No panorama europeu, o European Research Council atribuiu um total de 721M€ a 281 investigadores selecionados. Na área das ciências da vida, chegaram 732 candidaturas, das quais 83 obtiveram financiamento, resultando numa taxa de aprovação de 11%.

Miguel Castilho, alumni do Técnico atualmente na Eindhoven University of Technology, foi também premiado com um projeto que procura o cultivo de células produtoras de sangue em laboratório, criando uma fonte de sangue pronta a usar, para dar resposta à dependência de doações voluntárias para as transfusões de sangue que podem salvar vidas.

Esta é a 11.ª vez que a ERC distingue investigadores do Técnico e a primeira vez do CERENA. Nos anos mais recentes, foram distinguidos Marco Piccardo, com uma ERC Starting Grant, em setembro de 2024, para investigação em interações laser-plasma de alta potência, e André Martins, em fevereiro de 2023, com uma bolsa de consolidação para estudar redes neuronais artificiais aplicadas ao processamento de linguagem natural.

Em 2022, Vitor Cardoso conquistou a sua terceira ERC, para estudar buracos Negros, e Frederico Fiuza regressou ao Técnico para desenvolver o XPACE também com financiamento do Conselho Europeu de Investigação.

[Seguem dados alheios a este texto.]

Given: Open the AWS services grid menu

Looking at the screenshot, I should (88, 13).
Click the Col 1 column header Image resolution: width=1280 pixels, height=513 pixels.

No ano de 2016, Patrícia Gonçalves recebeu uma ERC Starting Grant para o seu trabalho sobre limites hidrodinâmicos e flutuações de equilíbrio e Luís Oliveira e Silva conseguiu a sua segunda ERC Advanced Grant, tendo sido o primeiro português a alcançar este feito. No campo da computação em nuvem, Rodrigo Rodrigues propôs-se, em 2012, a endereçar problemas que ainda não tinham sido pensados de forma sistemática, o que lhe valeu uma ERC starting Grant.